The psychological contract between employers and employees is under considerable strain, according to research conducted by Malpas HR Services.
The research suggests that employers will have to drastically reverse the downsizing initiatives of the 1980s if they are to be able to function in a social context where staff loyalty is scarce and key managers are eschewing the long hours culture in favour of a better work/life balance.
The survey of 180 general managers and personnel practitioners was conducted amongst Malpas students studying CIPD flexible learning programmes leading to professional qualifications.
It reveals that employers and staff have deep misunderstandings about each others’ expectations and aspirations.
Just over half of the employers feel that staff do their job “and a little bit more” whereas 80% of employees believe they are working beyond the requirements of their employment contract.
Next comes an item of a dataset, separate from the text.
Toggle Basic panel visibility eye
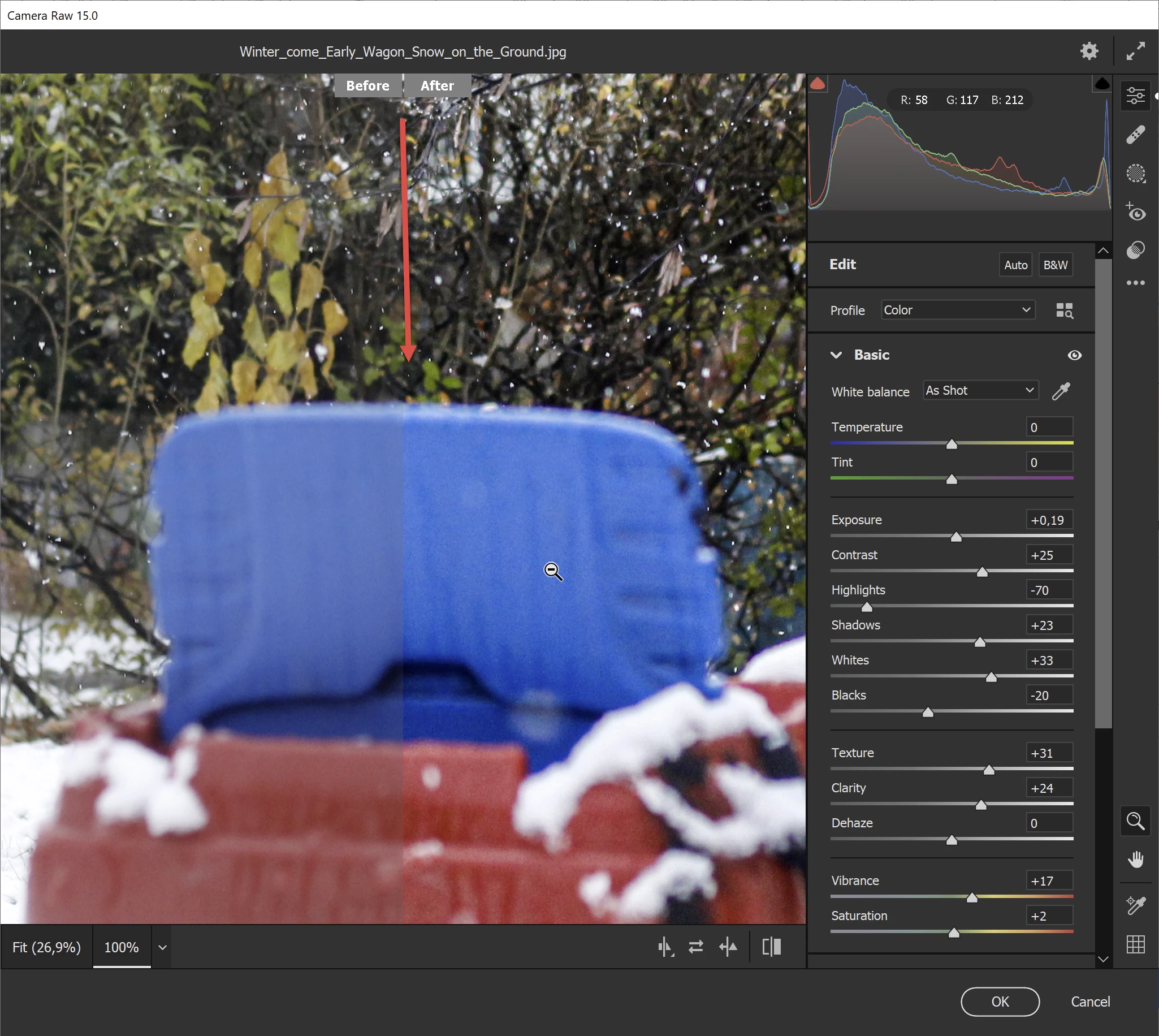Screen dimensions: 1159x1036 (x=1074, y=355)
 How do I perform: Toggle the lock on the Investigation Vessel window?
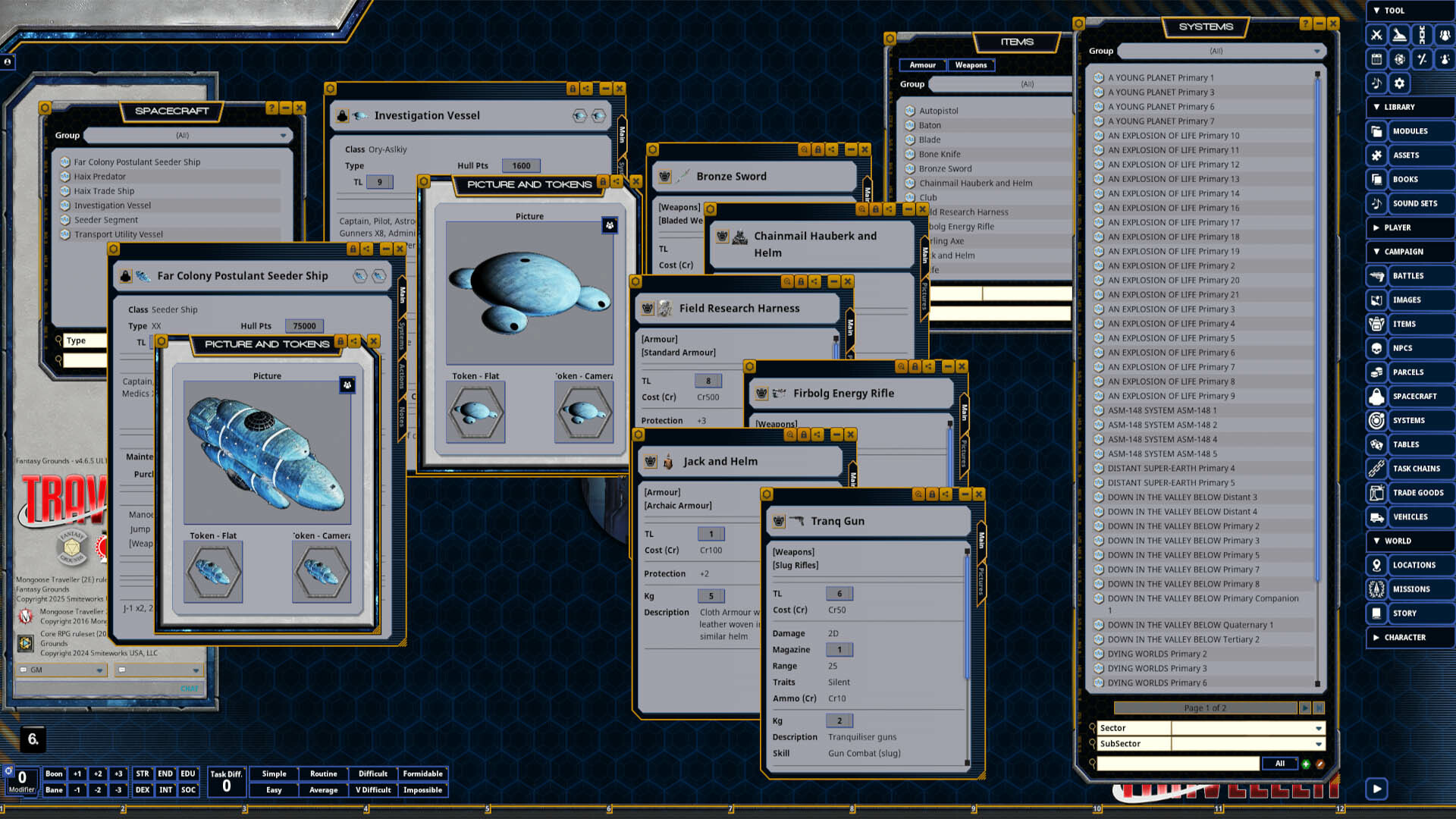coord(572,89)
The view of employers is generally bleaker than that of staff. Only 45% of employers view the relationship as collaborative and mutually beneficial, compared with 60% of employees.
Commenting on the research, Margaret Malpas, director of Malpas HR Services said:
“The survey reveals considerable discrepancies between what each side believe the other is contributing to the psychological contract. In a highly competitive recruitment market it is vital that HR people and employers develop a full understanding of their employees’ expectations and aspirations. The psychological contract between employer and employee lies at the heart of the employment relationship and unless employers understand these ‘unspoken assumptions’ they will not succeed in optimising individual or organisational performance.”
Today’s staff – particularly managers – have considerable confidence in their worth and mobility. This is not only the result of full employment in some skill areas, but also in the shift of the psychological contract over the last 20 years or so, in particular the end of the ‘jobs for life’ culture.
“It is going to become even more expensive to manage the recruitment and retention of staff. For example, employers are going to have to put their hand in their pockets and invest real money in succession planning,” said Margaret Malpas.
The two key questions raised by the survey are:
- Is it viable for employers to meet their employees’ current and future expectations?
- Is the concept of long term employment on the brink of being completely unsustainable?’
“The significance of this research is that it demonstrates that there are still many discrepancies between employers and staff about the nature of the modern psychological contract,” said Margaret Malpas.
Summarising how employers should respond to this new information, Margaret Malpas identified four key action points:
- Employers need to develop a closer understanding of employees’ exceptions so that they know what they are working with
- With levels of staff loyalty so low, succession planning is now a critical issue
- Over-staffing may need to become the norm if operations are to be maintained in the face of higher attrition levels
- Senior staff and key workers can no longer be relied upon to entertain a long hours culture which impacts on their work-life balance. Again, the conclusion is that employers will need to “over staff” in order to sustain their operations at current levels.